I'm just getting started with ZoneMinder but so far, I'm very impressed !
Since I'm running the console on a publically accessible website, I'm using the ZM_OPT_USE_AUTH option to require logins. However, I noticed that I could still connect directly to the url for zms (http://mysite/cgi-bin/zms) and see a live feed without any authentication at all.
I think this is not an zm issue since people should not be able to reach paths outside your web directory. At least they can't on my boxes.
Make sure your cgi-bin is not inside your webdirectory
I use /var/www/html as my webdirectory and
/var/www/cgi-bin
I disagree, the location of the streaming server executable is neither here nor there. The problem is that people can access the streams simply by guessing the camera number and keying it into the stream url.
I've had a look at the source for zms and it's not as easy to change as it might appear - the id of the logged-on user is stored in a session variable rather than a cookie, thus making it quite difficult to extract the information. (FYI, session variables are stored in a text file on the server whilst cookies appear as environment variables)
Adding full authentication to the zms programs is near the top of my priority list. I did start on it a while back but it turned out a little too flaky so I went back to the drawing board and started again.

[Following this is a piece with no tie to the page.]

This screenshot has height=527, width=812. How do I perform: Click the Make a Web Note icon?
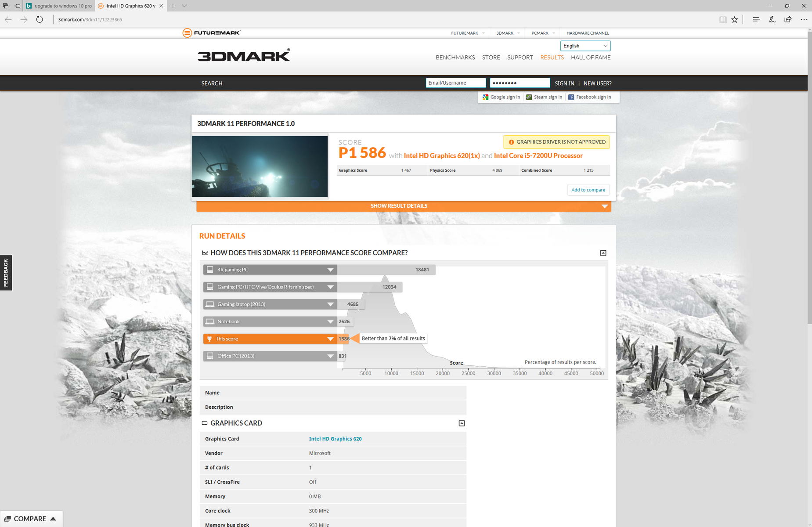coord(772,19)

I think the method I will be taking is either (a) storing sessions in the database and accessing this session information from zms itself, or (b) generating a hashed cookie from the user/password information and using that to authenticate. Method (a) is more secure but enforces a particular sessions storage mechanism which some people might not like while (b) is much simpler and would prevent casual snooping but would probably not prevent session hijacking or other more sophisticated snoops.
I may end up doing (b) initially and then (a) later, though actually there's a lot to be said for having session information in the database anyway.
I've done a mod for 1.20.0 (which is nearly done) which passes the username and an authentication string to zms when invoked. This authentication string is an md5 hash of the username, password hash, remote address,time of day and secret. Zms then generates it's own hash from what it knows and if they match then you are in.
It's not 100% immune to attack but each hash is only valid for an hour or so (to start a stream, once started they can run forever), so even if someone spoofed the remote IP and sniffed a hash it would only work for a very limited time. Frankly I think that if someone is spoofing your IP and sniffing your connection you probably have more to worry about than just ZM streaming.